短い課題 1:
IB教育についての本文のうち、「それを含めて考慮すると費用はどうしても公立と比べてかかります。」で始まり「そして複雑な背景を持つ人もたくさんいます。」まで続く部分を、一字も変えずに繰り返してください。
短い課題 2:
IB教育についての本文を、最後に示された文の後から書き継いでください。

それを含めて考慮すると費用はどうしても公立と比べてかかります。
IBそのものが高いのではなく、IBに対応している学校の学費が高い傾向にある、ということですね。
私の場合は日本協会の派遣生という形で奨学金を頂いてIB校であるUWC中国校に通っています。
日本協会派遣生は毎年20名前後選出され、その中での3枠ほどは家庭の状況によって選ばれる全額奨学金枠もあります。
国際性
英語のみでの授業(もしくはフランス語、スペイン語)のため、英語漬けの毎日が送れると思います。
※IBは英語、フランス語、スペイン語の授業がありますが日本では英語が一般的だと思います。
また日本人が多いIB校であっても、IBそのものが国際性を育てることをコンセプトとしているため、様々な価値観に触れ合うことができます。
UWCの場合はそれに加えて学校内も人種のサラダボールなのでとにかく新鮮です。たくさんの国から人が来ているんです。100くらいだったかな?あまり覚えてないです。
そして複雑な背景を持つ人もたくさんいます。
台湾の子も、香港の子も、中国校にいます。
パスポートを複数持つ子もいます。
4カ国語など、複数言語をペラペラ話す子もいます。(独学で日本語を学んだ韓国の子と中国の子達の日本語はとてもとても上手で普通に日本語で接するぐらい上手なんです。)
戦争が当たり前なところから来る子もいます。
軍学校に通っていた子もいます。
たくさん、います。
難易度(学問としての)

保存データ:
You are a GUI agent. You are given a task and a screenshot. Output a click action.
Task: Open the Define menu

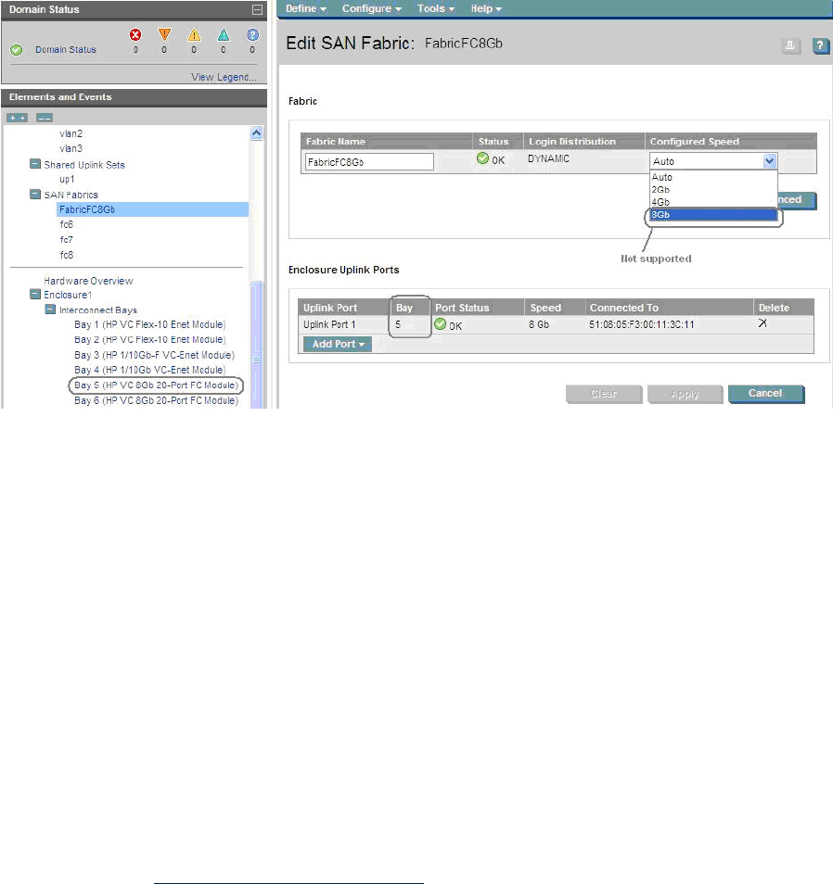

想定解答 1:
それを含めて考慮すると費用はどうしても公立と比べてかかります。
IBそのものが高いのではなく、IBに対応している学校の学費が高い傾向にある、ということですね。
私の場合は日本協会の派遣生という形で奨学金を頂いてIB校であるUWC中国校に通っています。
日本協会派遣生は毎年20名前後選出され、その中での3枠ほどは家庭の状況によって選ばれる全額奨学金枠もあります。
国際性
英語のみでの授業(もしくはフランス語、スペイン語)のため、英語漬けの毎日が送れると思います。
※IBは英語、フランス語、スペイン語の授業がありますが日本では英語が一般的だと思います。
また日本人が多いIB校であっても、IBそのものが国際性を育てることをコンセプトとしているため、様々な価値観に触れ合うことができます。
UWCの場合はそれに加えて学校内も人種のサラダボールなのでとにかく新鮮です。たくさんの国から人が来ているんです。100くらいだったかな?あまり覚えてないです。
そして複雑な背景を持つ人もたくさんいます。

想定解答 2:
IBの科目の評価方法はとにかく特殊です。
文学に関しての分析は日本と全く違います。気持ちを考える、というふんわりした分析より論理的な思考展開をするように授業を受けています。そして最終的にessayを沢山書くことになるのが特徴です。
このessayがとにかくきつい。英語で書くから、というよりも日本での教育ならば生まれてからessayの書き方の指導を受けることなどほぼないと思うので。
Essayって実はとてつもなく論理的で数学のように展開しないといけないんです。が、よくわからないけど難しい。
本質をよくわかっていないからこそ、かもしれませんね。
それに加えて単語力が英語圏の幼稚園児レベルの私にとってはきつい…なんて事のないことを大袈裟にいう表現力があればなあって思います。結構だいじ。
純粋な学問(特に理系)では日本の方がレベル高いかもしれませんが、総合的にはIBはかなりきついです。
その理由として、IBで高得点を取るには教科の組み合わせを考えるところから始まり、問いへの答え方も「IBのやり方」という求められている型に完璧に沿って答えないといけないからです。
そのためには
1本質がわかっていること
2IBが求める答えの導き方を身につけること
が必要不可欠です。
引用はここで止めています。